En effet, une bonne part des critiques de l'évanescence du propos de Gilles Heuré devrait fondre comme neige au soleil à la lecture de l'ultime chapitre de L'Homme des cinq heures. Au cours d'une dernière conversation passablement animée, monsieur V et Paul Béhaine lancent eux-mêmes, sous des prétextes internes à la logique de la narration, les flèches dont un roman «cinq-heuriste» pourrait être dardé. Les préoccupations d'ordre littéraire comme celles plus générales – morales pourrait-on dire – sont abordées parfois indirectement, mais toujours sans hypocrisie, et l'on réalise à quel point chaque défaut du livre a été sciemment soupesé, évalué, mis en balance avec ses avantages, pour l'écrivain comme le public auquel il est destiné.
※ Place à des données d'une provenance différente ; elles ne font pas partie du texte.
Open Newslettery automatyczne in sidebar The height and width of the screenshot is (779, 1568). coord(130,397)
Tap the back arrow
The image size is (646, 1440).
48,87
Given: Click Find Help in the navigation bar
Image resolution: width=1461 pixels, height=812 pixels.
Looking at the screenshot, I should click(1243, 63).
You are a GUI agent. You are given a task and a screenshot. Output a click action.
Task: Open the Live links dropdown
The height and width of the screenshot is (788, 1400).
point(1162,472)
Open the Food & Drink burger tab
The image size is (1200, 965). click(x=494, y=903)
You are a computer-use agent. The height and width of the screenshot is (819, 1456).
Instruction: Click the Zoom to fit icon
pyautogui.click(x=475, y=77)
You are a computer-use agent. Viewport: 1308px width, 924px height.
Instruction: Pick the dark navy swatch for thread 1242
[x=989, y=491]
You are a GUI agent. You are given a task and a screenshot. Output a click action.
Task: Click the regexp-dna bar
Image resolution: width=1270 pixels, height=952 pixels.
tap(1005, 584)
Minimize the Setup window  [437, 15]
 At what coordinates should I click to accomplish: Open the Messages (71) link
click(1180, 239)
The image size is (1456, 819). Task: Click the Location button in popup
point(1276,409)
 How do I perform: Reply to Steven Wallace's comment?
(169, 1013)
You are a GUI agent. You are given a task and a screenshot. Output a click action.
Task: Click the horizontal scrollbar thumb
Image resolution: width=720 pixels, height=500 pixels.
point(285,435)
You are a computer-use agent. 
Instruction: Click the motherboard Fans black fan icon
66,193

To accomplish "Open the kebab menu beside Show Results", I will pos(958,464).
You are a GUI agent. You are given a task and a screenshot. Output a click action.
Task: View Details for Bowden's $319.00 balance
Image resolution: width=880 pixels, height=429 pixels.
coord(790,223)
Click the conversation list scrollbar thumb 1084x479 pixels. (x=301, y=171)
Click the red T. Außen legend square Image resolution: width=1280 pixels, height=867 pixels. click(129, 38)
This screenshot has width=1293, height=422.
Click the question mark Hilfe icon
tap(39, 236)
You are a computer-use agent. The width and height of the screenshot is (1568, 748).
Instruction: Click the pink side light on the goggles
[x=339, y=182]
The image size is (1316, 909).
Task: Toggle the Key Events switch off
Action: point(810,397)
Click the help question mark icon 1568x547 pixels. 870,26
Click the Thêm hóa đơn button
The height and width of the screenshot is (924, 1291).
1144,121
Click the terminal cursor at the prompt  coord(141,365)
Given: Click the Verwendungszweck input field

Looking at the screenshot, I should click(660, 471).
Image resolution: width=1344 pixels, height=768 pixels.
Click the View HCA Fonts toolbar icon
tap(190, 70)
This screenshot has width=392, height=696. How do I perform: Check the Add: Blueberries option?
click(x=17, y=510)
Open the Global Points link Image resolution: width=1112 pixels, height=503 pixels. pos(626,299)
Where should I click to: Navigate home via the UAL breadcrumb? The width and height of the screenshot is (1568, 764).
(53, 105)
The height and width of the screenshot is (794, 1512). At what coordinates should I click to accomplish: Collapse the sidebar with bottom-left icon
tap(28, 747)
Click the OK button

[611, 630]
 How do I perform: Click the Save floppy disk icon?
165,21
Ainsi, quelques pages auparavant, la citation d'Ego Scriptor (P. Valery) prise en note par monsieur V a sans aucun doute été reprise à son compte par G. Heuré : «Songez à ce qu'il faut pour plaire à 3 millions de personnes./ Paradoxe, il en faut moins que pour plaire à 100./ Je n'écris/n'écrirais/pas pour des gens qui ne peuvent pas me donner une quantité de temps et qualité d'attention comparables à ceux que je leur donne» (p.199). Que l'on partage ou non ce point de vue, il a le mérite d'être énoncé clairement, et justifiable à sa façon. Le risque de se noyer dans les flots blancs des innombrables millions de pages écrites et à écrire, de se complaire dans les mirages poétiques d'un monde irréel, de ne plus voir ce qui nous entoure qu'à travers des manières de regarder empruntées à d'autres, pour illustres qu'ils aient été, tout cela est clairement mis noir sur blanc dans un avertissement dénué d'équivoque ; mais il arrive aussi que la sérénité offerte par la connaissance et la réflexion savante constitue le dernier rempart, l'appui vital pour ceux qui, justement, ont vécu trop intensément, et il serait infiniment cruel de refuser à un esprit brisé ce qui lui permettra peut-être de ne pas sombrer. Surtout, il est possible de mettre de la chair tiède et du sang chaud sur les pages glacées et l'encre sèche de textes vieux de millénaires, de siècles ou de quelques jours : au lecteur avide de déchiffrer les morceaux de culture à travers sa propre expérience, au lieu de faire l'inverse ; à l'auteur de rendre vie aux liens qui le rattache à tous les «créateurs», ou plutôt à tous ceux qui l'ont précédé dans la manipulation de la pensée et des émotions.

Pour finir, G. Heuré ne fait pas que se défendre, et leçon de lecture, L'Homme des cinq heures est également une leçon de vie, que les historiens pourront d'ailleurs lire avec quelque profit, s'il ne leur coûte pas trop de reconnaître que, bien qu'étudiant de leur mieux l'Histoire, ils ne la font pas.